Данные о расположении элементов и текста
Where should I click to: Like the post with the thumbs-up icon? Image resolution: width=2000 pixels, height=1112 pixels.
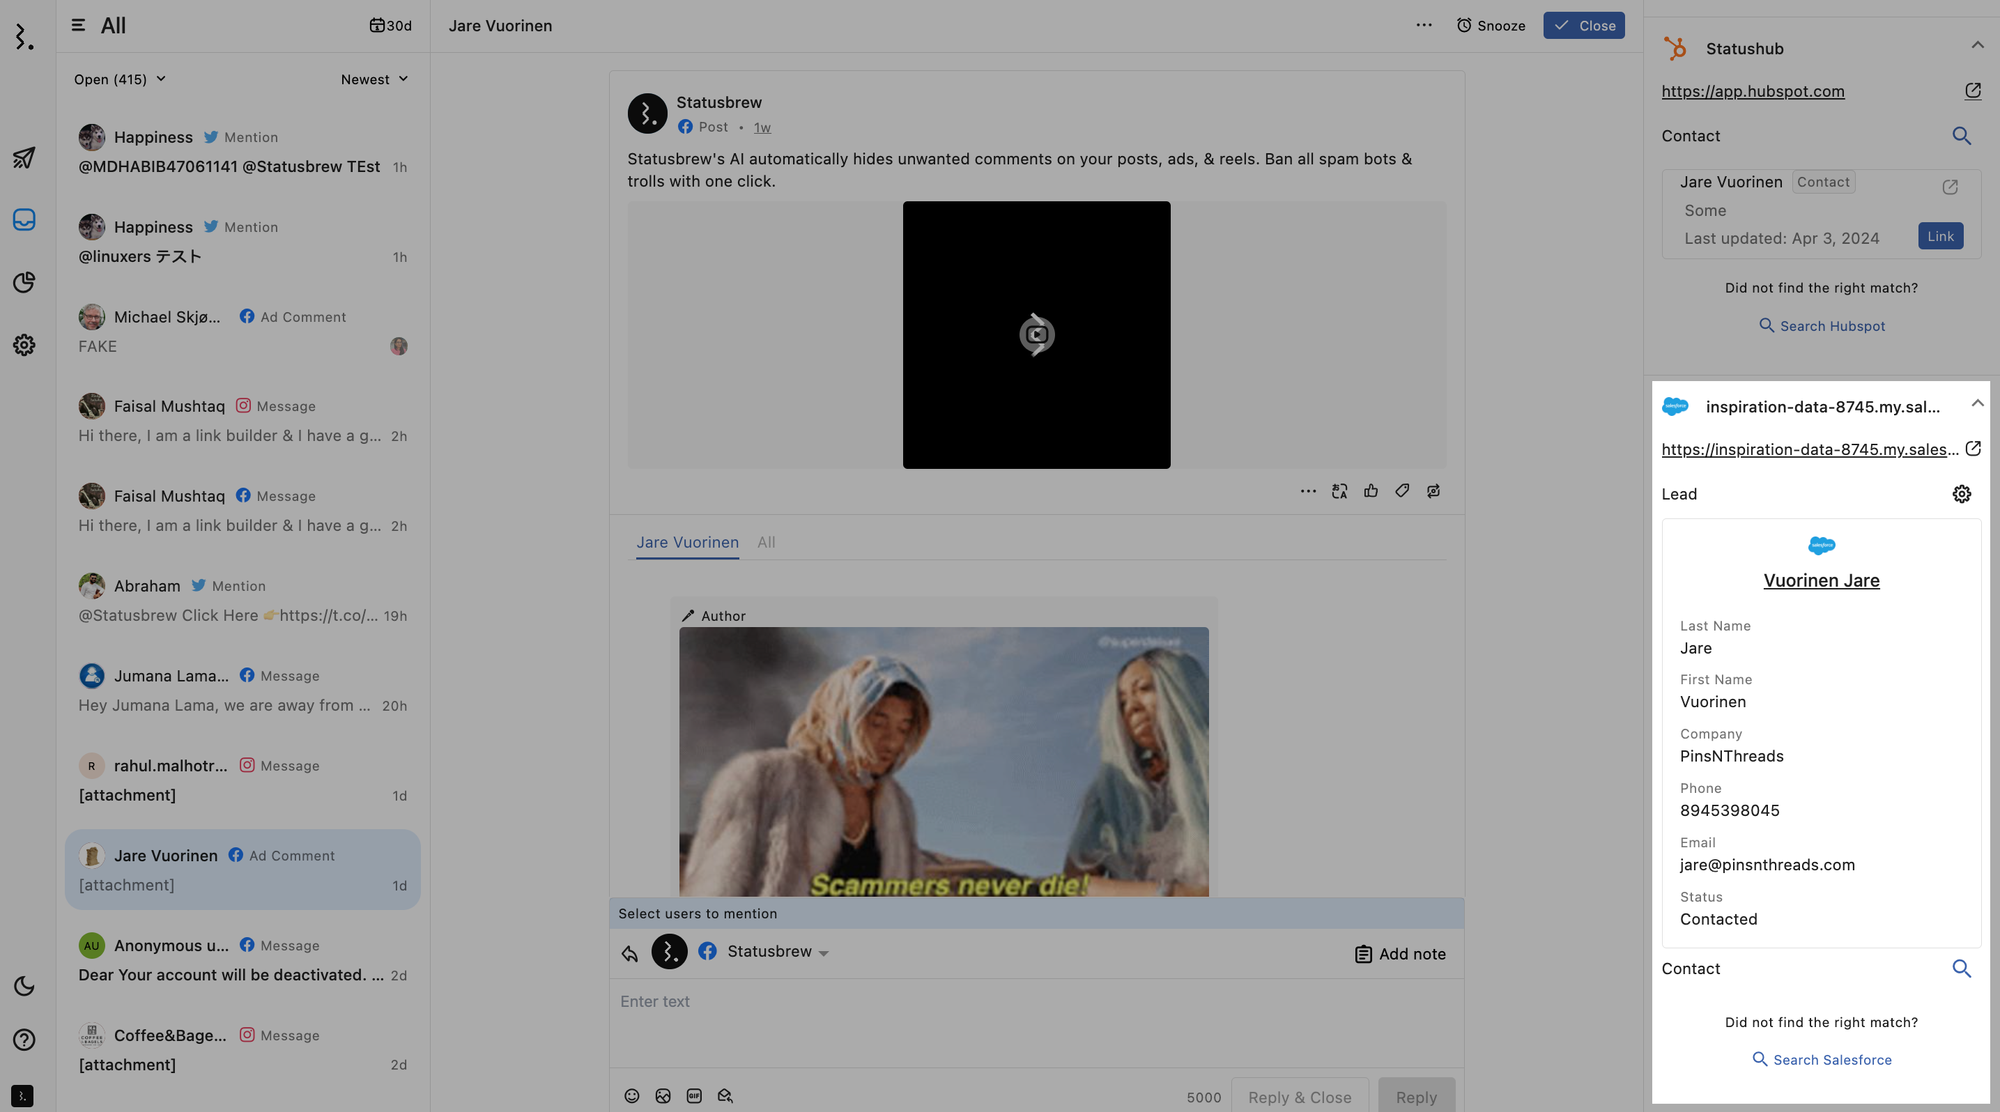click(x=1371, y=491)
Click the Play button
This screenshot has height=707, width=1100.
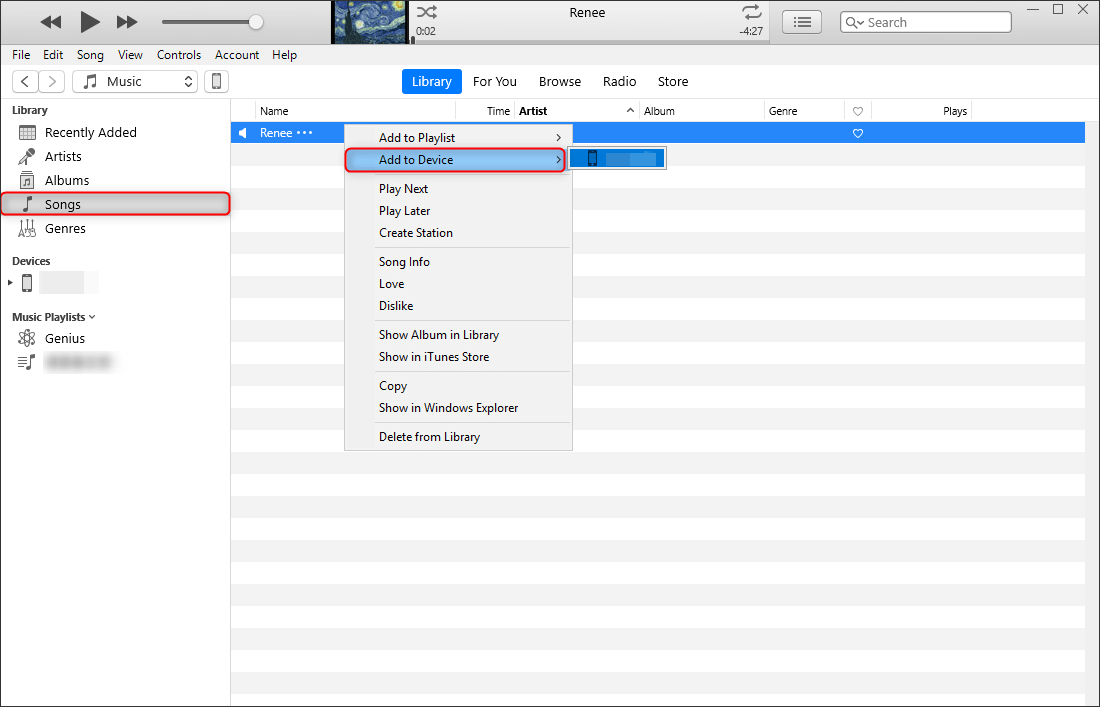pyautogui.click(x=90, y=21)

- _Что сделать_
Перепишите все строки данных вместе с запросами, но без картинок. В ответах умножьте каждую координату на 1,85 и округлите до целого (половины вверх).

- _Ответ к заданию_
Where should I click to: Like the post with the thumbs-up icon? Image resolution: width=2000 pixels, height=1112 pixels.
click(x=2536, y=908)
Click the Play button
This screenshot has height=707, width=1100.
pyautogui.click(x=167, y=39)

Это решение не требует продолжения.